The Quint, which started with an initial team of 15 in 2014, has around 180 people working for it today across New Delhi, Mumbai, Chennai, Bengaluru and Lucknow and is trying to set up bureaus in more cities across India. During its early days, The Quint saw people leaving the security of their jobs to join a company which was nothing more than ‘Raghav and Ritu’ at the time. There was nothing in the duo’s track record to prove they could be great digital content entrepreneurs. But the initial team that came together with so much spirit and confidence egged her on and changed her way of looking at things dramatically.

Network effect
On top of this was the immense support she received from her family. “When I leave in the morning, I have no idea how the house is being run, but I come back home expecting dinner on the table. I have a very supportive family not just in terms of taking a lot of responsibilities away from me, but also in constantly encouraging me. In that sense I’m possibly unfortunately a minority among women entrepreneurs,” says Kapur. While Bahl helped in terms of getting acquainted with business strategies, his mother took charge of the house and never demanded her bahu stay at home for the kids. Her kids even helped her grapple with the sense of loss after sailing out of Network18. The support ecosystem combined with Kapur’s ability to multitask and her drive to be on top of what was happening in the digital news world made sure The Quint held its ground. “Wild horses can’t get me to do broadcasting now,” she laughs. 

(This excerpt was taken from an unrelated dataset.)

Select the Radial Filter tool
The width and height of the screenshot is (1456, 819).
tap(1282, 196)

So, Network18 or The Quint – which is dearer? “The Quint,” pat comes her response without batting an eyelid. “But maybe because of the recency effect. I feel the highs that I have felt at The Quint are much greater than those I felt at Network18. The kind of camaraderie and spirit we feel when the whole team comes together is special. I think at Network18 we were a little scattered and too large a team to experience that,” she says. 

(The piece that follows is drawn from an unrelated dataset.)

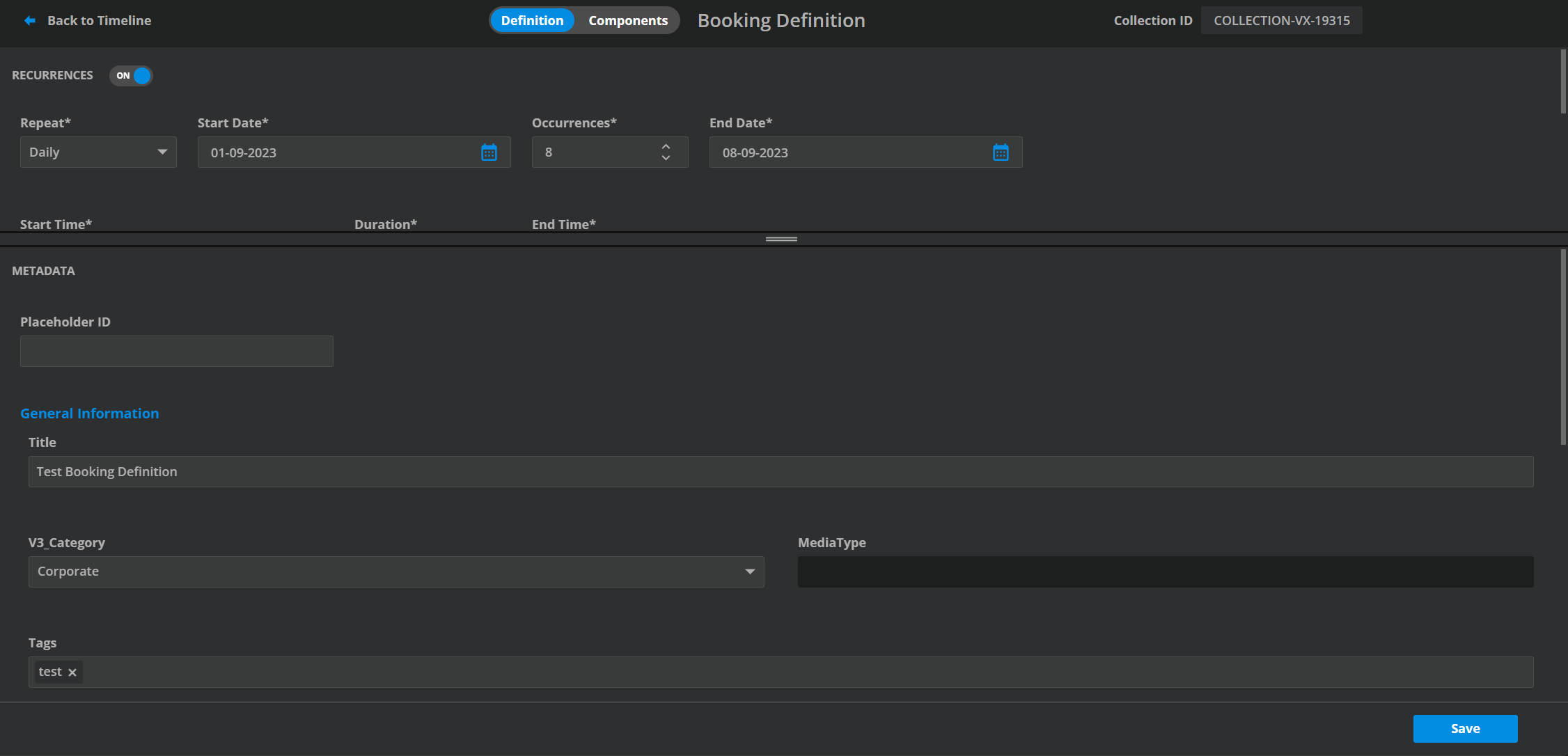Open the Start Date calendar picker

[489, 152]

In fact, there came a point when Network18 had grown very big and 85% of its management were men. Although not by design, making her opinions count became a little difficult since she was part of the content team and not the management. But she blames herself and her self-effacing nature for it. As she grew in her experience and career, the trait became self-defeating. She didn’t tackle it at Network18, but at The Quint, however, the change was inevitable since she was leading from the front. “There was always a sense of under-confidence I had, that made me think that guys who spoke assertively knew better than I did. My God, what a misnomer that was! I discovered that a little too late, but I think women should realise that they often have a better handle on things than others,” she points out with a laugh. 

Today Quint Neon (Quint’s Buzzfeed like initiative which focuses on gender, satire, food, culture and so on) is faring well and its Hindi platform has been growing fast. Be it a small town or a metro, Kapur feels the youth look for quality content. So she has set her focus on capturing and reflecting their thoughts, voices and aspirations cutting across geographies. It’s definitely a lot more frenetic than television since there is so much to keep up with while just processing the news and the different digital narrative formats. But Kapur is game for all that and more. For now, wild horses can’t stop her from conquering the digital world.